在下面的数据里，找出所有含有字符串“Task”的行，把这些行一字不差地抄下来。大小写要区分。

======== 练习数据

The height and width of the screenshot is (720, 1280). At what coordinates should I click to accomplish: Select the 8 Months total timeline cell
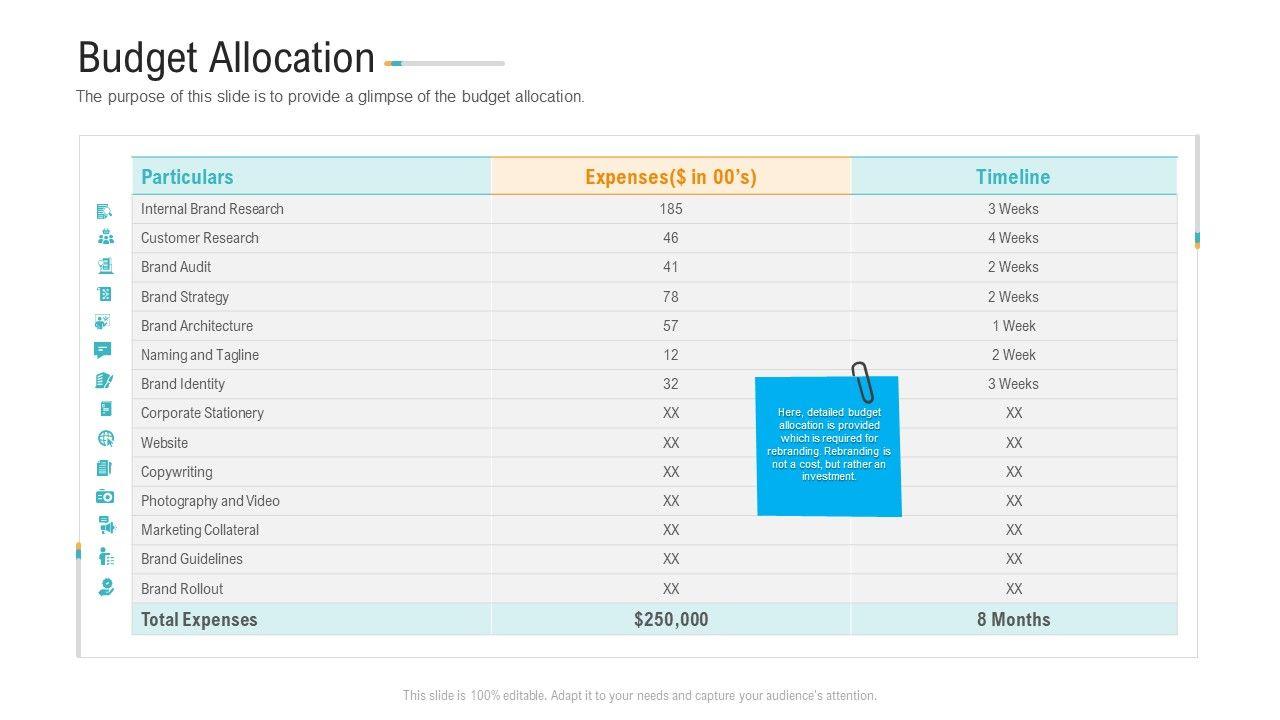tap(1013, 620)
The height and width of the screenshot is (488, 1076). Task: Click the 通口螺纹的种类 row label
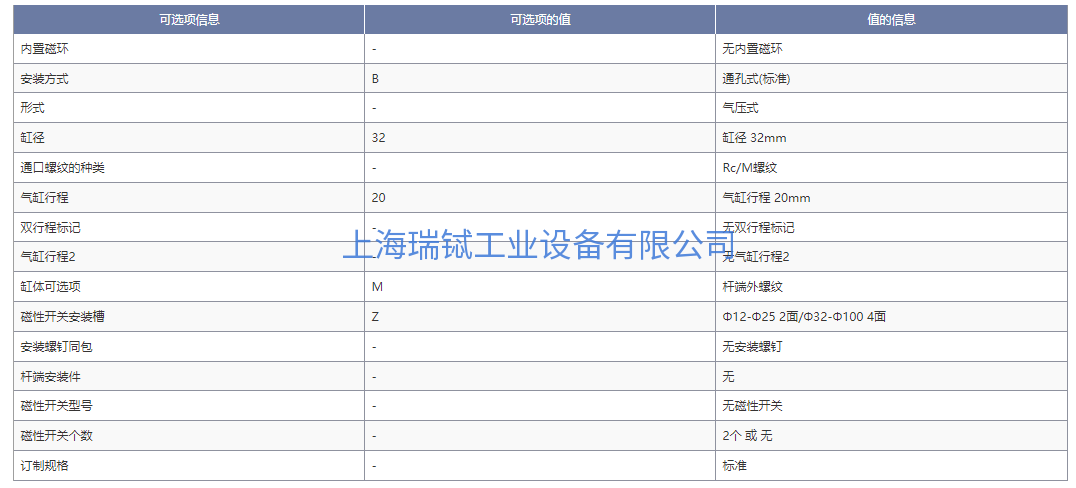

================
======== 练习数据

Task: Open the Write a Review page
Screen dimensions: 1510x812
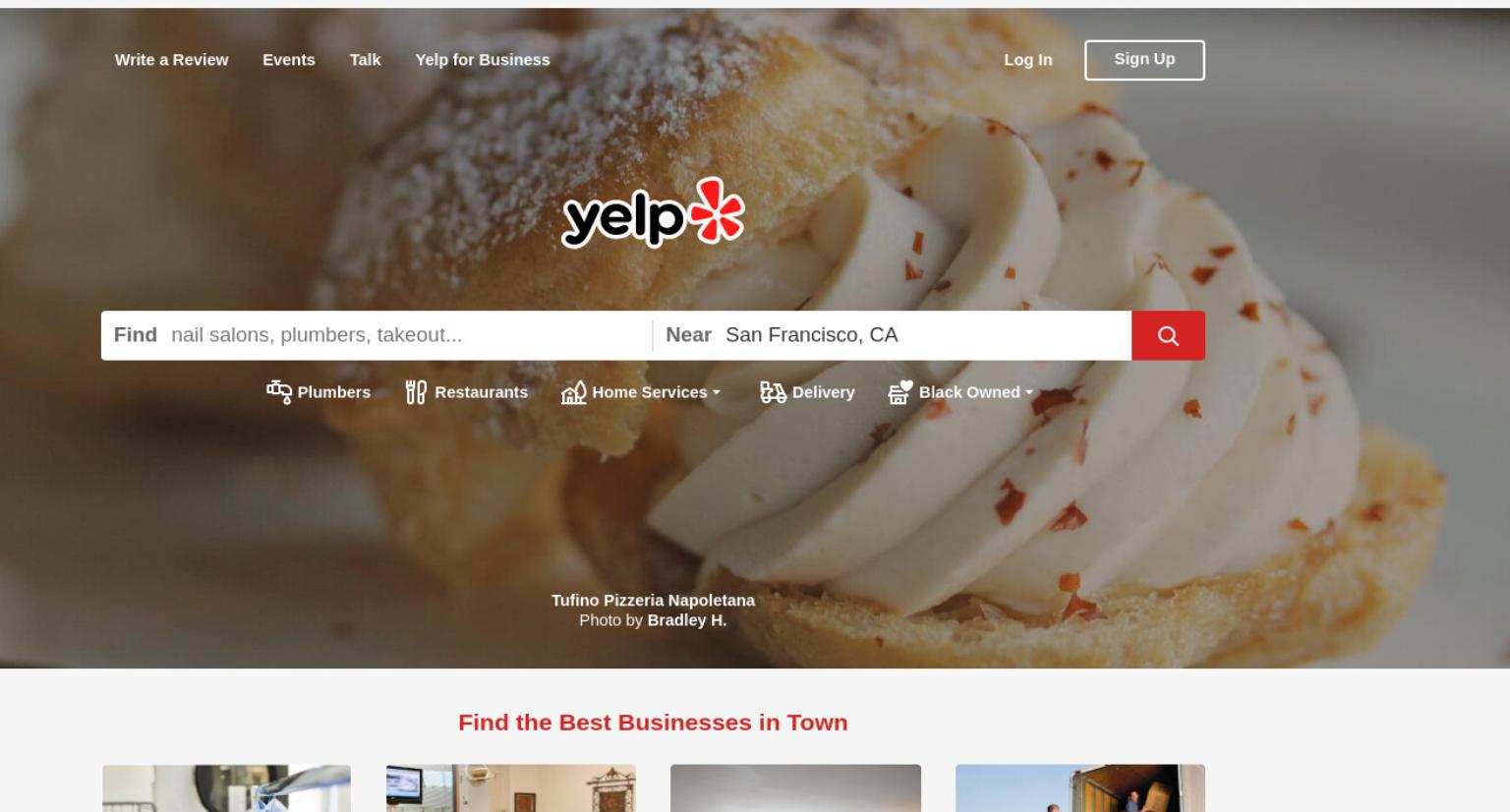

================

## 回答:
The height and width of the screenshot is (488, 1076). Task: Click the 通口螺纹的种类 row label
Task: Open the Write a Review page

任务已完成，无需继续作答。